«Para além da existência de dispositivos formais e de práticas
informais inerentes às lógicas de organização do poder e em particular, do
poder senhorial, os duques de Bragança também promoveram, desde a sua origem,
um conjunto de estratégias conscientes que direccionavam as acções da Casa. A
análise dos empreendimentos construtivos desenvolvida pelos duques enquanto
mecenas é muito relevante, na medida em que agregava condições para atrair à corte calipolense um conjunto
muito significativo de agentes criativos, nomeadamente músicos, pintores,
escultores e diplomatas. O desenvolvimento desta vida cortesã com pompa e
grandiosidade, revela que a dimensão de residência política tinha uma
influência decisiva nos hábitos de afirmação cultural da Casa de Bragança,
através da sua inestimável corte de província.

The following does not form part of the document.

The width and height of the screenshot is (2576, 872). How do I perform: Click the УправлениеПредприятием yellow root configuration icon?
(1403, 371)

Esta estrutura arquitectónica, enquanto espaço simbólico do sistema de
dominação política, era igualmente um lugar de organização de relações de
poder. A estruturação e a reprodução dessas relações implicava a existência de
um conjunto de regras, de normas e de procedimentos que definiam o
enquadramento formal do exercício do poder senhorial. O que também importa
ressalvar é que de entre todos os viajantes ilustres que estiveram nesta
localidade através dos séculos, nenhum, certamente veio de região mais longínqua
e exótica do que os quatro fidalgos de Kyushu.

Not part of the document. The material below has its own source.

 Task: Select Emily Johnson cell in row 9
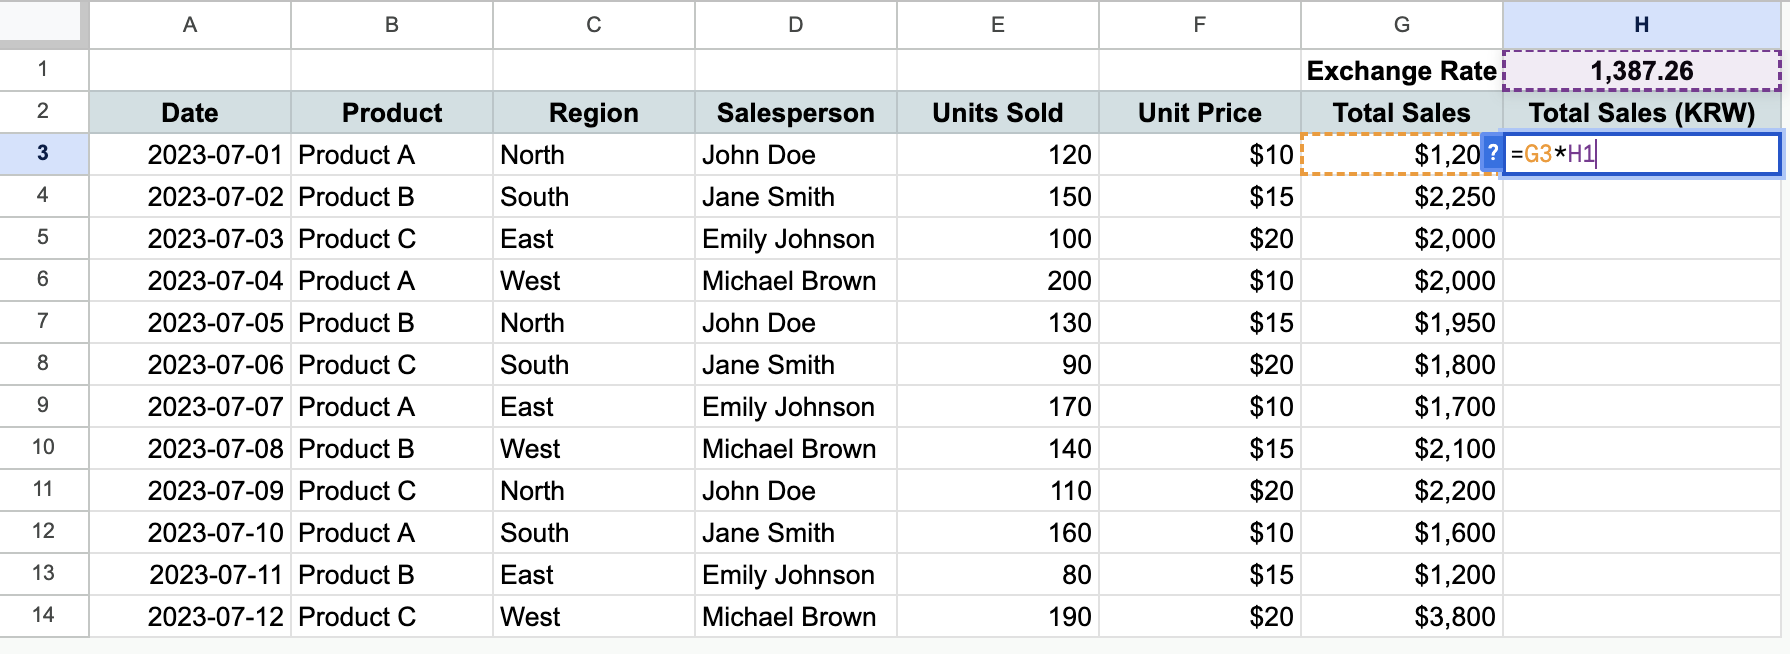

Recordamos o facto deste local ter sido visitado por várias comitivas e
embaixadas, ao longo do tempo, o que nos revela, mais uma vez, que o Paço dos
Duques em Vila Viçosa era de facto um importante centro político, social e cultural,
como iremos também frisar ao longo desta análise. O Paço tornara-se um lugar de
tanto prestígio que acolhe personalidades como o cardeal Alexandrino, legado do
papa Pio V (1571), o vice-rei
cardeal Alberto de Áustria (1584),
os membros da 1ª embaixada japonesa a visitar uma corte europeia (1584), ou o duque Rainúncio de Parma (1601), visitas estas de que nos
deixaram relatos circunstanciados os cronistas calipolenses, caso de Lobo Vogado
(1603), Morais Sardinha (1618), Diogo Ferreira Figueroa (1633) e António de Oliveira Cardonega
(1683).
À semelhança do que aconteceu noutras cidades, também em Vila Viçosa se
gerou um clima de grande curiosidade em torno desta visita. Este processo de
aculturação, bem visível nos relatos que chegaram até aos nossos dias e que nos
falam do interesse dos japoneses pela língua e cultura portuguesas, pela caça e
gastronomia, pela música e pelas artes decorativas, também revela o fascínio
pela indumentária e pelos rituais dos japoneses. Salientamos que a precoce
idade de todos os intervenientes, o duque e os seus irmãos teriam sensivelmente
a mesma idade dos embaixadores japoneses, compreendida entre os 12 e os 15 anos,
o que certamente terá sido propiciador de um relacionamento menos formal e mais
próximo, bem visível no episódio da caçada na Tapada ducal e no passeio dado no
interior do Paço, por Duarte, um dos irmãos do duque Teodósio II com o hitatare, um robe típico dos
samurais, e hakanu, calças
japonesas, por ordem da duquesa D. Catarina e presenciado, na sua fase final,
pelos curiosos elementos da Corte Brigantina». In Tiago Salgueiro, Do Japão para
o Alentejo, A Embaixada Tenshö em Vila Viçosa no ano de 1584, A Jornada
Espiritual dos 4 samurais japoneses na Callipole de quinhentos…, Chiado
Editora, 2012, ISBN 978-989-697-670-5.